Dataset extract Start Marker

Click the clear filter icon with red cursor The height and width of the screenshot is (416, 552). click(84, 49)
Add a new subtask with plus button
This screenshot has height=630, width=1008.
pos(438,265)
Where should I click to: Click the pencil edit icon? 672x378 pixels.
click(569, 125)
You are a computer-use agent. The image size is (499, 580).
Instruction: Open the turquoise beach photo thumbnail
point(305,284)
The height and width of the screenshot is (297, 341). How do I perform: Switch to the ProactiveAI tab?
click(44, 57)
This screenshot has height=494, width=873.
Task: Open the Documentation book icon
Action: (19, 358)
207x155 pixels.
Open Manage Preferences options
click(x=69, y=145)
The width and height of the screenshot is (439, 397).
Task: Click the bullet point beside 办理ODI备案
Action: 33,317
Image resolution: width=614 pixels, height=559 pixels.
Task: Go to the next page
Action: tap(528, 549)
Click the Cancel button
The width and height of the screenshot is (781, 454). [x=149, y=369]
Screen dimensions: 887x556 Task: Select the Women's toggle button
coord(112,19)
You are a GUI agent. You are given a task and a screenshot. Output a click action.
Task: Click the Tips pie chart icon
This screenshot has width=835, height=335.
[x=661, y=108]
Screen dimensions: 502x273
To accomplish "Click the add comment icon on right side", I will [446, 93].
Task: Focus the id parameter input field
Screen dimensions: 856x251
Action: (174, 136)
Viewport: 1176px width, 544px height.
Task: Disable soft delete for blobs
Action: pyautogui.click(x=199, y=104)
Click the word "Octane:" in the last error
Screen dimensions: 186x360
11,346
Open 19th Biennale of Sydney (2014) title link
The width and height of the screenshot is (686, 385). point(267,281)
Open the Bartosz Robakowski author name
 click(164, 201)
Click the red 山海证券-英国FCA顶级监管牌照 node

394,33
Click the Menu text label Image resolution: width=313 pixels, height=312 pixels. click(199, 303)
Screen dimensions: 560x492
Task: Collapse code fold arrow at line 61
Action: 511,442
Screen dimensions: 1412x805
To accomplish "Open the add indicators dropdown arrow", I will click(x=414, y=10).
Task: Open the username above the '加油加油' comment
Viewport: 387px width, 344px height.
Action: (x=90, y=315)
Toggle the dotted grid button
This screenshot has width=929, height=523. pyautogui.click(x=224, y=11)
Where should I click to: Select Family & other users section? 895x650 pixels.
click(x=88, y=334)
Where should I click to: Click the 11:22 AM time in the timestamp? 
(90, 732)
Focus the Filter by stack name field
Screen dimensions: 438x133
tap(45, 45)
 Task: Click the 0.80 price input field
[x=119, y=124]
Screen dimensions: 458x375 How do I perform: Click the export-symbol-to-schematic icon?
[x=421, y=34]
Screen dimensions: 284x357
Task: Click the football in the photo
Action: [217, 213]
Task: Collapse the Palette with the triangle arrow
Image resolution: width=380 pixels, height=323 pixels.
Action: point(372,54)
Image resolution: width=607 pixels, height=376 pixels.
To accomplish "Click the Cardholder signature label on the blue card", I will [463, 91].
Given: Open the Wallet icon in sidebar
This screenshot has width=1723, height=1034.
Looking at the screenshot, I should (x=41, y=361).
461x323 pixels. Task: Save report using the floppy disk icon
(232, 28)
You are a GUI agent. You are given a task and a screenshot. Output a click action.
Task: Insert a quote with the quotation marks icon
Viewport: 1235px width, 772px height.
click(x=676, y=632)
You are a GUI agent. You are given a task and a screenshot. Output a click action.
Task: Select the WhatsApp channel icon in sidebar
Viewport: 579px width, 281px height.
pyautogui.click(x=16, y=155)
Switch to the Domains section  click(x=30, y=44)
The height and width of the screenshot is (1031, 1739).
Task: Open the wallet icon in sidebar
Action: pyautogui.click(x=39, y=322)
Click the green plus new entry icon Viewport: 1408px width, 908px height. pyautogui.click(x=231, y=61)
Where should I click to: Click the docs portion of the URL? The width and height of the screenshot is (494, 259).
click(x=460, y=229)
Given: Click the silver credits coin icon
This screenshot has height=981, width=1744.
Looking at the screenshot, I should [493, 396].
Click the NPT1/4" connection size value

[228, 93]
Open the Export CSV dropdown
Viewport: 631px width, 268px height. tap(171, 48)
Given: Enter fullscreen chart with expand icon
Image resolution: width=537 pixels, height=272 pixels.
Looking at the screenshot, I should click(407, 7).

Dataset extract End Marker

Please type the entries above out again exactly.

Answer section ::
Click the clear filter icon with red cursor The height and width of the screenshot is (416, 552). click(84, 49)
Add a new subtask with plus button
This screenshot has height=630, width=1008.
pos(438,265)
Where should I click to: Click the pencil edit icon? 672x378 pixels.
click(569, 125)
You are a computer-use agent. The image size is (499, 580).
Instruction: Open the turquoise beach photo thumbnail
point(305,284)
The height and width of the screenshot is (297, 341). How do I perform: Switch to the ProactiveAI tab?
click(44, 57)
This screenshot has height=494, width=873.
Task: Open the Documentation book icon
Action: (19, 358)
207x155 pixels.
Open Manage Preferences options
click(x=69, y=145)
The width and height of the screenshot is (439, 397).
Task: Click the bullet point beside 办理ODI备案
Action: 33,317
Image resolution: width=614 pixels, height=559 pixels.
Task: Go to the next page
Action: tap(528, 549)
Click the Cancel button
The width and height of the screenshot is (781, 454). [x=149, y=369]
Screen dimensions: 887x556 Task: Select the Women's toggle button
coord(112,19)
You are a GUI agent. You are given a task and a screenshot. Output a click action.
Task: Click the Tips pie chart icon
This screenshot has width=835, height=335.
[x=661, y=108]
Screen dimensions: 502x273
To accomplish "Click the add comment icon on right side", I will [446, 93].
Task: Focus the id parameter input field
Screen dimensions: 856x251
Action: (174, 136)
Viewport: 1176px width, 544px height.
Task: Disable soft delete for blobs
Action: pyautogui.click(x=199, y=104)
Click the word "Octane:" in the last error
Screen dimensions: 186x360
11,346
Open 19th Biennale of Sydney (2014) title link
The width and height of the screenshot is (686, 385). point(267,281)
Open the Bartosz Robakowski author name
 click(164, 201)
Click the red 山海证券-英国FCA顶级监管牌照 node

394,33
Click the Menu text label Image resolution: width=313 pixels, height=312 pixels. click(199, 303)
Screen dimensions: 560x492
Task: Collapse code fold arrow at line 61
Action: 511,442
Screen dimensions: 1412x805
To accomplish "Open the add indicators dropdown arrow", I will click(x=414, y=10).
Task: Open the username above the '加油加油' comment
Viewport: 387px width, 344px height.
Action: (x=90, y=315)
Toggle the dotted grid button
This screenshot has width=929, height=523. pyautogui.click(x=224, y=11)
Where should I click to: Select Family & other users section? 895x650 pixels.
click(x=88, y=334)
Where should I click to: Click the 11:22 AM time in the timestamp? 
(90, 732)
Focus the Filter by stack name field
Screen dimensions: 438x133
tap(45, 45)
 Task: Click the 0.80 price input field
[x=119, y=124]
Screen dimensions: 458x375 How do I perform: Click the export-symbol-to-schematic icon?
[x=421, y=34]
Screen dimensions: 284x357
Task: Click the football in the photo
Action: [217, 213]
Task: Collapse the Palette with the triangle arrow
Image resolution: width=380 pixels, height=323 pixels.
Action: point(372,54)
Image resolution: width=607 pixels, height=376 pixels.
To accomplish "Click the Cardholder signature label on the blue card", I will [463, 91].
Given: Open the Wallet icon in sidebar
This screenshot has width=1723, height=1034.
Looking at the screenshot, I should (x=41, y=361).
461x323 pixels. Task: Save report using the floppy disk icon
(232, 28)
You are a GUI agent. You are given a task and a screenshot. Output a click action.
Task: Insert a quote with the quotation marks icon
Viewport: 1235px width, 772px height.
click(x=676, y=632)
You are a GUI agent. You are given a task and a screenshot. Output a click action.
Task: Select the WhatsApp channel icon in sidebar
Viewport: 579px width, 281px height.
pyautogui.click(x=16, y=155)
Switch to the Domains section  click(x=30, y=44)
The height and width of the screenshot is (1031, 1739).
Task: Open the wallet icon in sidebar
Action: pyautogui.click(x=39, y=322)
Click the green plus new entry icon Viewport: 1408px width, 908px height. pyautogui.click(x=231, y=61)
Where should I click to: Click the docs portion of the URL? The width and height of the screenshot is (494, 259).
click(x=460, y=229)
Given: Click the silver credits coin icon
This screenshot has height=981, width=1744.
Looking at the screenshot, I should [493, 396].
Click the NPT1/4" connection size value

[228, 93]
Open the Export CSV dropdown
Viewport: 631px width, 268px height. tap(171, 48)
Given: Enter fullscreen chart with expand icon
Image resolution: width=537 pixels, height=272 pixels.
Looking at the screenshot, I should click(407, 7).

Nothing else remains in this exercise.